The free energy surfaces for npc2 binding to membranes.
A) Potential of mean force (pmf) profiles shown as a function of min zr, which stands for the minimum of the protein Cα z-coordinates for the residue r. The origin (z = 0) is set to comz of the upper leaflet P atoms. B) pmf surfaces shown as a function of min zr and ϕ for anionic membranes. Contours were plotted every 2 kJ/mol increments. The two binding orientations are marked with dashed lines. The thumbnail images of npc2 structure for the corresponding orientations are shown on the upper left corner for Prone mode and on the upper right corner for Supine mode. See S9 Fig for the local errors and S1 Fig for the pmf projected onto |z|. The labels indicate membrane content in molar fractions for a mixture of bmp:chol:sm:dopg:popc, and the corresponding system numbers (Table 1) are provided in parentheses. The local errors are given in S9 Fig.
Fig 4.
Normalized contact frequency analysis (ncf).
A) The black rectangles show the ncf averaged over all bmp mixtures (bmp:chol:sm:dopg:popc = 20:10:0:0:70 (System 5), 20:35:0:0:45 (System 6) and 20:10:20:0:50 (System 7)), and the gray bars show the standard deviation. B) Representative snapshots showing npc2 interacting with bmp in Prone mode (left) and Supine mode (right). The protein is colored based on the ncf and the residues with ncf > 0.4 are shown in licorice and labeled.
Fig 5.
Cholesterol-binding free energy change upon membrane binding.

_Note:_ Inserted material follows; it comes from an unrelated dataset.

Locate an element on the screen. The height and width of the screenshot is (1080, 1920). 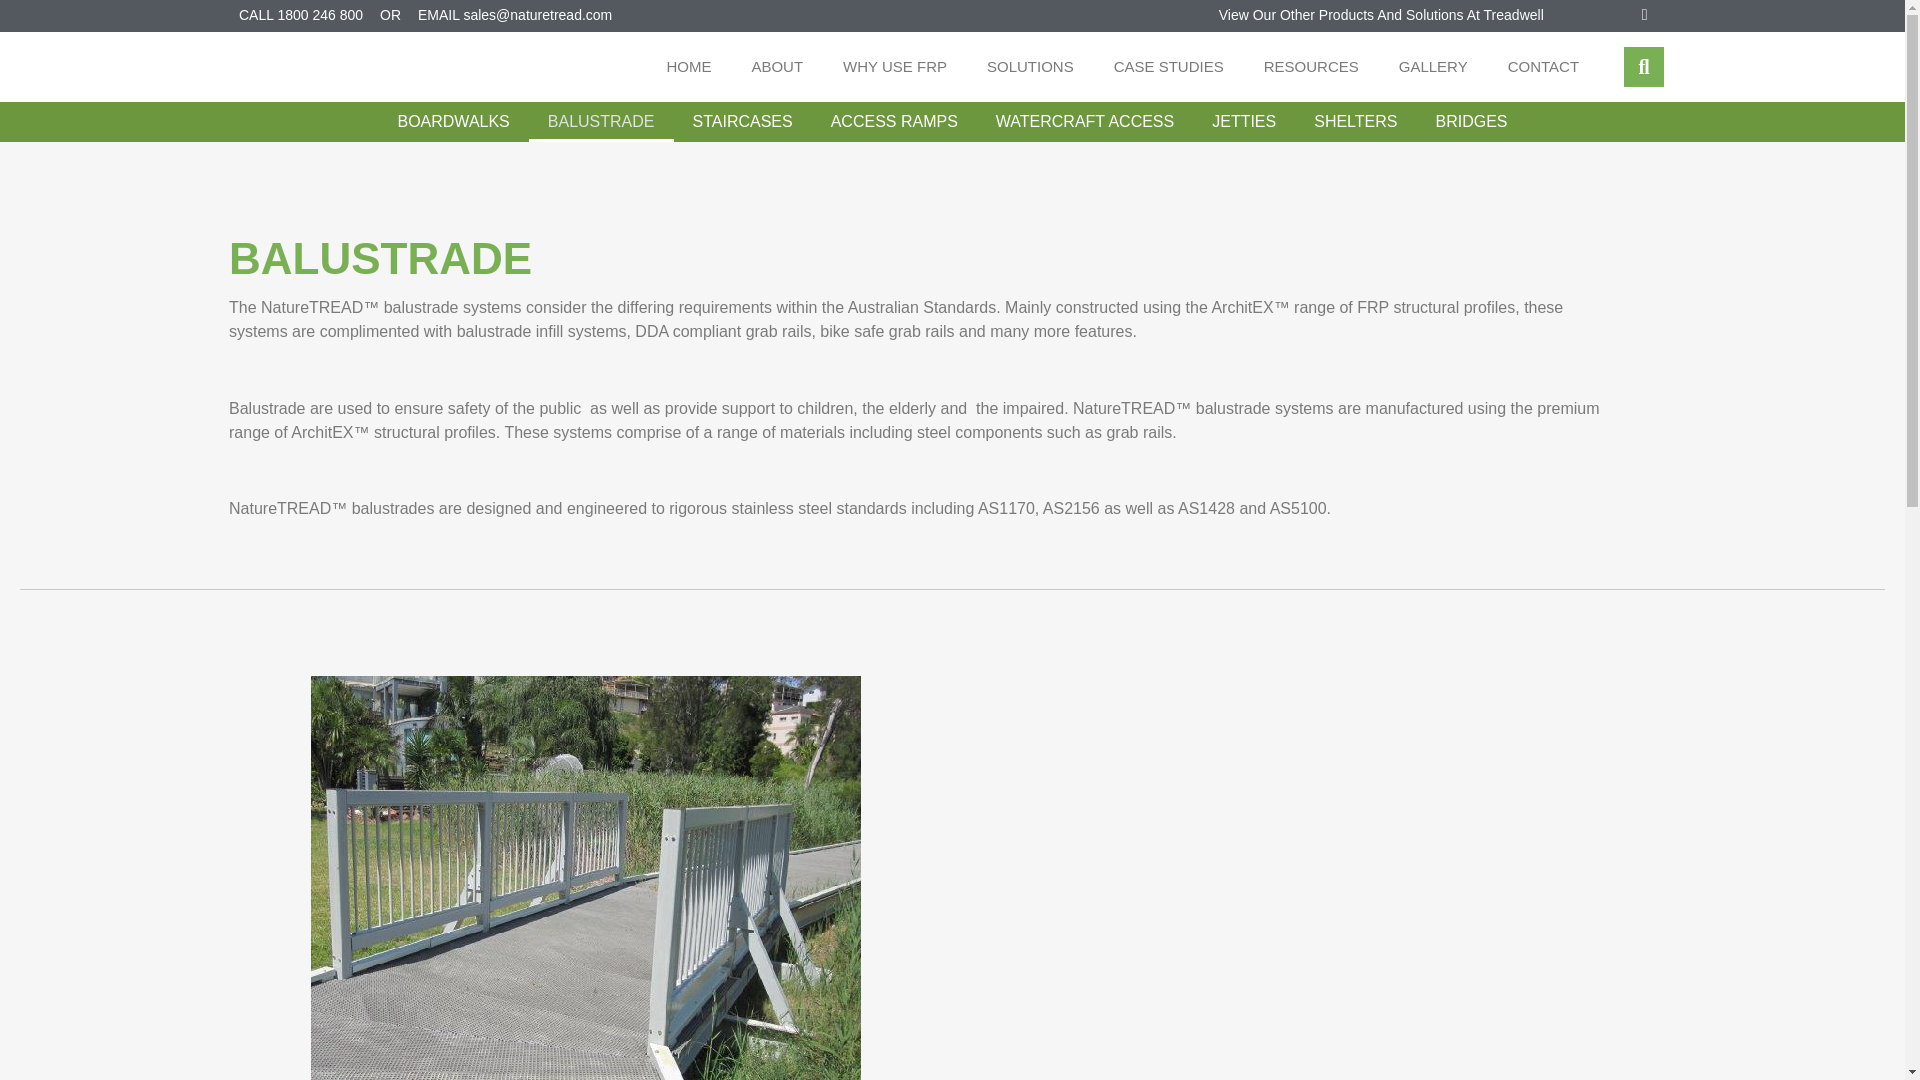
RESOURCES is located at coordinates (1311, 66).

A) Thermodynamic cycle for the estimation of cholesterol binding free energy change. Solid arrows represent the transformations performed in this work and dashed arrows represent the alternative transformations. B) The cholesterol binding free energy change as a function of min zr, calculated by ΔΔGchol-b.(min zr) = ΔGchol-b.(min zr) − ΔGapo(min zr). The labels indicate membrane content in molar fractions for a mixture of bmp:chol:sm:dopg:popc, and the corresponding system numbers (Table 1) are provided in parentheses.
Fig 6.
Schematic representation of the membrane binding of npc2.
The thumbnail images for npc2apo (green) and npc2chol-bound (red) are placed on the y-axis based on the pmf data (Fig 3A) of the bmp:chol:sm:dopg:popc = 20:10:0:0:70 (System 5) (low chol), bmp:chol:sm:dopg:popc = 20:35:0:0:45 (System 6) (high chol), and bmp:chol:sm:dopg:popc = 20:10:20:0:50 (System 7) (low chol with sm) systems. A putative cycle for transferring cholesterol from high chol to low chol membranes are indicated by thick arrows. The competing processes (the interconversion between the two binding modes and binding to sm-containing membranes) are indicated by dashed arrows.